Another question: Knowing that Kelly is apt to blame Bannon for the all-out attacks on McMaster in populist right-wing media over the last few weeks, why didn’t Bannon make some calls to Breitbart et al. to ask them to tone it down? Even if you give Bannon the benefit of the doubt and assume that Breitbart was acting independently, both he and they surely understood that he’d be blamed inside the White House for the ferociously negative coverage of McMaster — and yet the coverage remained negative. Sure enough:
In June, Trump started telling aides that he suspected Bannon was a source of negative stories, according to aides. After a slew of stories about Bannon “winning” policy wars in the White House—like Trump’s decision to pull out of the Paris climate accord—the president told Bannon to “knock it off,” according to the senior administration official.
Priebus at one point also warned Bannon. “You’ve got to get people to stop writing this shit because people know it’s you,” the senior administration official said.
Either Bannon defied Trump and quietly encouraged Breitbart and other populist platforms to blow up McMaster or Bannon’s allies in right-wing media refused his instructions to stifle their critiques simply to protect Steve Bannon’s job security. I’ve been assuming that Bannon would end up back in charge of Breitbart once he leaves the White House, but the McMaster saga makes me think I’m wrong. It’s hard to believe the editors would defy a “request” from him to ease off McMaster with Bannon’s job at stake knowing that they might have to answer to him personally again as boss if he’s fired.

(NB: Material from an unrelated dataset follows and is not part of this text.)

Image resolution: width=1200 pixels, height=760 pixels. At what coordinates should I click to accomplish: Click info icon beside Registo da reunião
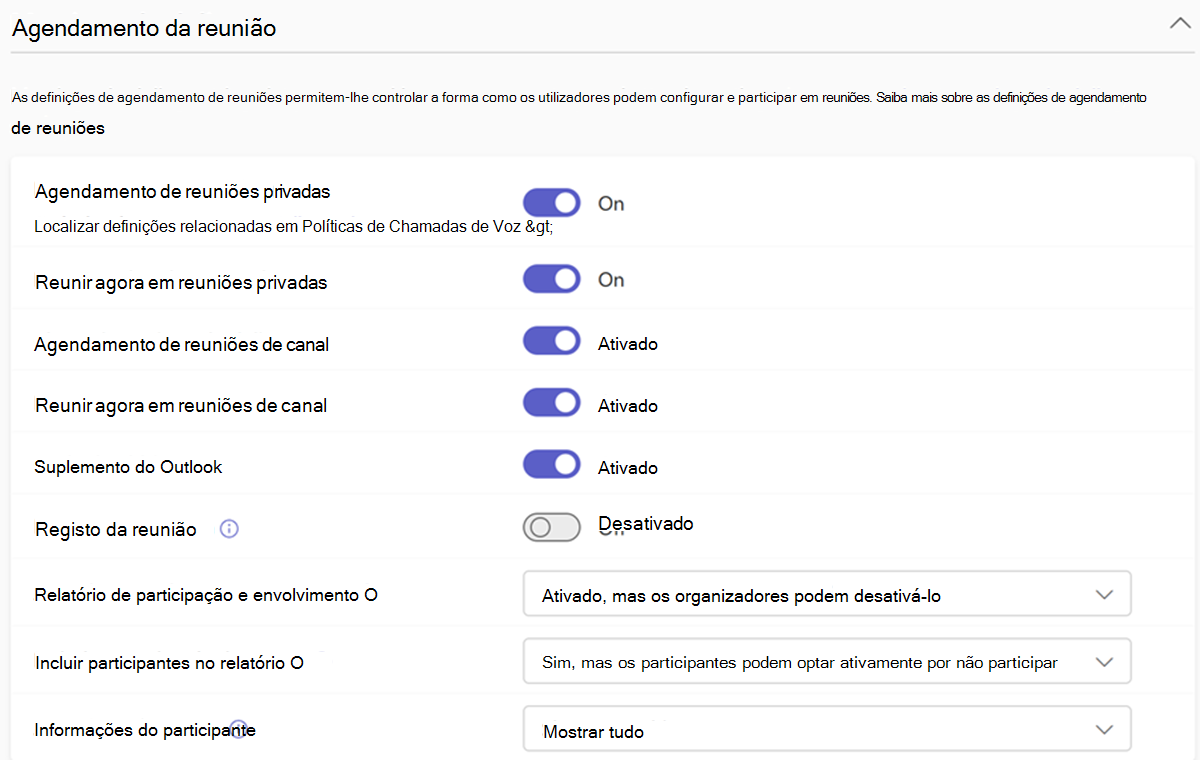(229, 529)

…Unless, that is, Bannon wants to be fired, which isn’t as illogical as it sounds. He may have concluded at this point, quite reasonably, that major legislation is unlikely to pass before the midterms and anything that does miraculously pass is unlikely to reflect his nationalist/isolationist preferences. The GOP Congress has already ruled out his idea for tax hikes on the rich; the generals seem to be in command of foreign policy. The new RAISE Act that seeks to reduce legal immigration is in sync with Bannon’s ideology but it has no chance of getting to Trump’s desk. And the big infrastructure stimulus he was hoping for appears to be in limbo, shunted aside by health-care and tax reform and poisoned by bitter Democratic opposition to Trump. If he’s staring at 15 more months of paralysis and West Wing backbiting he’s better off getting out now. And if he can arrange it so that he’s fired instead of resigning, which the populist media campaign against McMaster is making more probable, he can return to right-wing media as a martyr to the “globalists” who’ve taken over the White House. Better to go down fighting for nationalism, or at least to be perceived that way, than to hang around and to share the blame for a disappointing first two years to the Trump era among Republicans in 2018.